According to the postulates of quantum mechanics, each observable $p$ quantity is associated with an operator $\hat{p}$ that acts on the wavefunction $\psi$.
The relationship is given by the eigenvalue equation: $$ \hat{p}\psi = p\psi. $$
$\hat{p}$ is an operator, which means nothing on its own. $p$ is the eigenvalues, the observable which is a number.
For instance, if $p$ is the momentum:
$\hat{p} = \frac{\hbar}{i}\nabla $, i.e. a functional operator so quite useless on its own;
Acting of a plane wave $\psi = e^{ikx}$, $\hat{p}\psi = \hbar k\,\psi $. I.e. the observable momentum is $p=\hbar k$.
An operator need not be hermitian. For instance, the harmonic oscillator creation operator $\hat a^\dagger$ is not hermitian, and neither is the angular momentum lowering operator $\hat L_-$. Yet both are perfectly legitimate (linear) operators, i.e. they act linearly on a state and produce a different state.
Setting aside subtle points about domains of operators and self-adjointness, observables must be hermitian (in the sense that their matrix representations are hermitian matrices) because eigenvalues of hermitian matrices are real, which is good since in a lab we measure real (rather than complex) quantities. Moreover, hermitian matrices have a complete set of eigenvectors that spans the entire space.
Note that it is important to realize that this doesn’t imply that non-hermitian operators cannot have eigenvalues or eigenvectors, just that there’s no guarantee the eigenvalues are real and the eigenvectors for a complete set. The usual example of this is the harmonic oscillator coherent state $\vert \alpha\rangle$ (where $\alpha$ is any complex number) which is an eigenvector of the annihilation operator $\hat a$, with complex eigenvalue $\alpha$. The eigenvalue need NOT be real since $\alpha$ can be complex, and the coherent states form an overcomplete set of vectors for the Hilbert space of the harmonic oscillator.
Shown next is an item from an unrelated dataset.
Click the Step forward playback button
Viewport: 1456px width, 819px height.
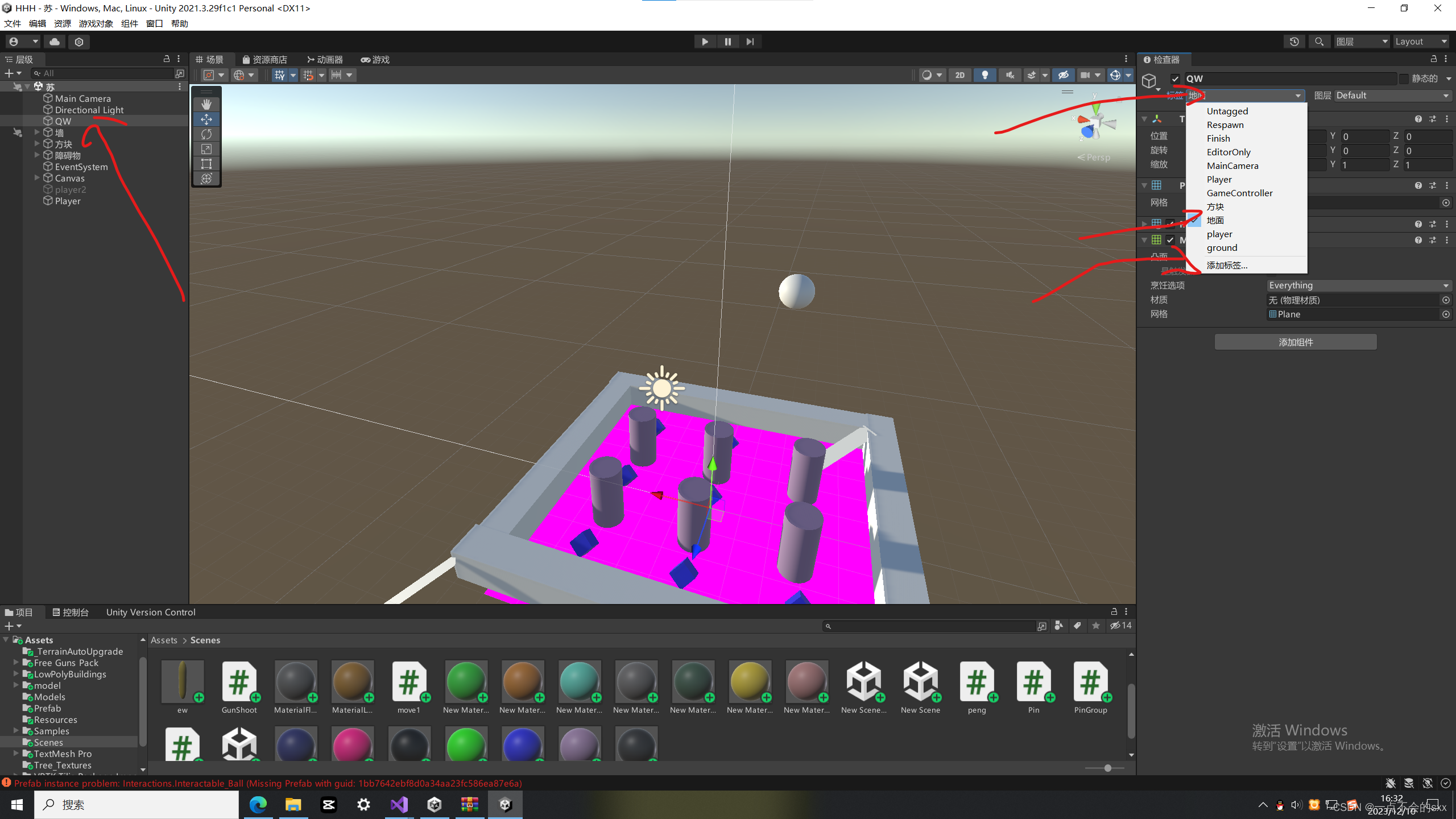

First, a mathematical subtlety. In finite dimensional Hilbert spaces spaces, every self-adjoint operator can be represented by a Hermitian matrix, i.e. one that is equal to its conjugate transpose, and every Hermitian matrix corresponds to a self-adjoint operator. However, in infinite dimensional spaces, as it is often the case for the Hilbert spaces describing quantum systems, a symmetric operator $A$—which in finite dimensions is equivalent to a Hermitian matrix—is only self-adjoint if its domain is the same as the one of its adjoint $A^\dagger$, namely $\mathrm{dom}\ A = \mathrm{dom}\ A^\dagger$. A self-adjoint operator, though, is always symmetric. This being said, every observable corresponds to a self-adjoint operator.
Nevertheless, it is generally false to suppose the converse: not every self-adjoint operator is an observable, and a typical example of such is the density operator $\hat{\rho}$. More on the subject can be read here: not every self-adjoint operator is an observable.